AIM OF THE TASK: In the passage on vehicle sensors, what range of data does the electronic control unit gather and use from a mid-range sensor?

TEXT SEGMENT:
┄┄┄┄┄┄
This invention generally relates to a method of sensing data in different ranges. More particularly, this invention relates to a method of obtaining sensor data within a desired range with fewer sensors.
Sensors are utilized in many applications for obtaining data indicative of vehicle performance and conditions. A sensor includes a range and resolution in which data can be gathered. A wider range will usually require a sacrifice in resolution. Greater resolution can also limit the range at which a sensor can accurately collect data. Specific applications and data gathering applications require different ranges and resolution. Such different applications and data requirements often require the use of multiple sensors of different resolutions and ranges.
Occupant protection systems rely on sensors to detect when actuation of safety devices should be activated. Typically a vehicle will include a high range sensor disposed at outer points of the vehicle in order to detect a major impact condition. A mid-range sensor is typically required to detect front or side impacts. Mid-range sensors are in some instances located within a controller of the occupant protection system. Still another sensor with a low range is required for stability control and sensing.
Disadvantageously, each sensor requires supporting hardware and programming. Further, the different sensors all contribute to the overall cost of the vehicle.
Accordingly, it is desirable to design and develop a method and system that provides the same data required to detect vehicle performance and conditions with fewer sensors.
A method and system generates data within a range without a sensor specifically allotted for that range by combining data within other ranges gathered by sensors of different ranges and resolutions.
Multiple sensors are utilized in different ways to detect different conditions. Algorithms for detecting front and side crash events require a mid-range acceleration sensor. The range of data gathered and utilized by an electronic control unit (ECU) from a mid-range sensor is around 50 g. The same algorithms also utilize data provided by satellite sensors disposed at the outer perimeter of the motor vehicle. The ECU also includes a low-range acceleration sensor that is utilized to provide data for traction or stability control functions and systems of the vehicle. Although each system utilizes acceleration data, that data is required within different ranges and resolutions and therefore require data within a specific range and resolution. For example, data from high range, mid-range and low-range sensors are required.
┄┄┄┄┄┄
GIVEN DATA:
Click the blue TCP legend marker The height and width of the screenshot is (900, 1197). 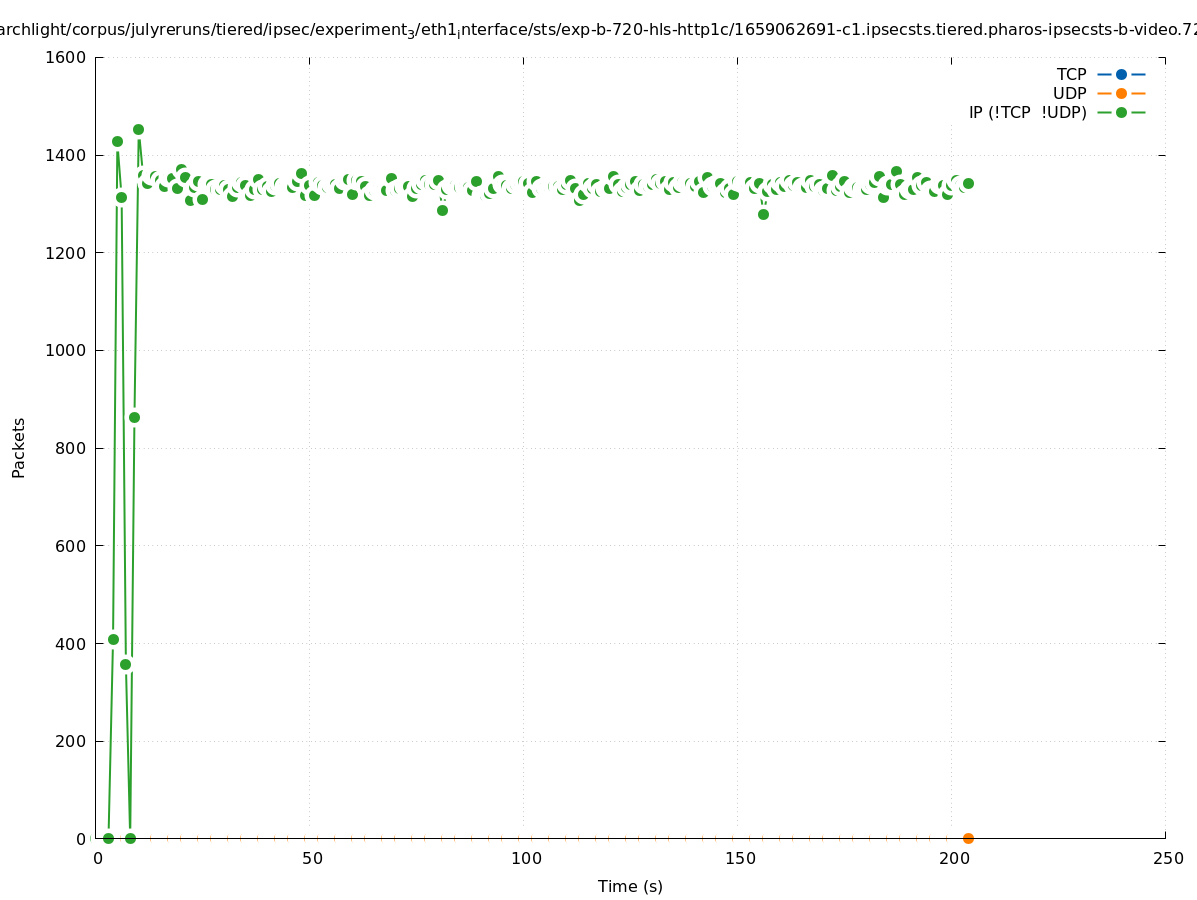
┄┄┄┄┄┄
ANSWER FOR THE TASK: Around 50 g.